Abstract

Most information retrieval models have some set of tunable parameters. It is often the case that the parameters of such models are either set to default values or tuned in a supervised or unsupervised manner. Historically, many retrieval models have been tuned to maximize some underlying retrieval metric, such as mean average precision. However, as the number of parameters increases, the direct maximization techniques become computationally expensive. For this reason, there has been a growing interest in both the information retrieval and machine learning communities to develop parameter estimation techniques that scale well. Since most information retrieval metrics are non-smooth with respect to model parameters, the machine learning techniques have focused on maximizing or minimizing some surrogate function that attempts to mimic or be highly correlated with retrieval metrics.
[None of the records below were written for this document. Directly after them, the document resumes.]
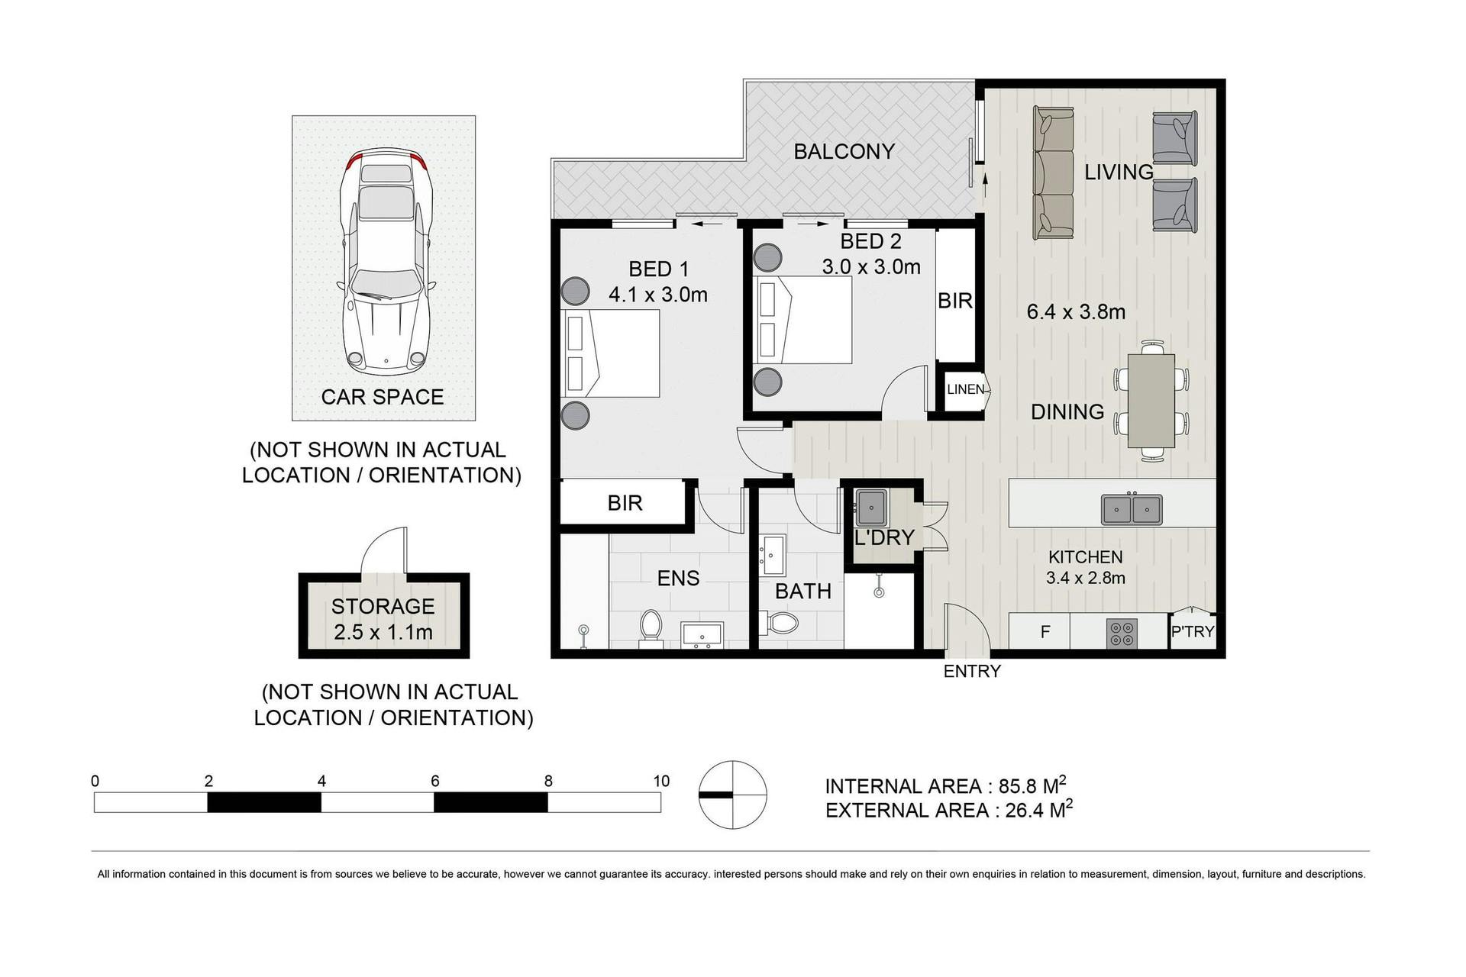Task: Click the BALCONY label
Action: [x=844, y=151]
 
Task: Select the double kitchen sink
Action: [x=1132, y=508]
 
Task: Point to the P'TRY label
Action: [x=1193, y=631]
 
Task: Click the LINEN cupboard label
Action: [x=965, y=389]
Standard optimization techniques can then easily be applied to the surrogate function in order to estimate approximate parameters. There have been, however, few studies from an information retrieval perspective into how well such surrogate functions compare to the direct search approach. Recent work has investigated how the effectiveness of using BM25F parameters estimated by minimizing the RankNet cost function correlates with the effectiveness of an approach that directly maximizes NDCG [2]. The results showed that RankNet acts as a good surrogate and produces reasonable effectiveness when compared to a more computationally expensive direct search technique. Following up on this work, we wish to explore how to use the RankNet cost function to optimize language modeling smoothing parameters. In addition, we explore how well the parameters learned using RankNet compare to those found by a direct search technique for various metrics that rely on binary relevance judgments, such as mean average precision, binary preference, and precision at 10.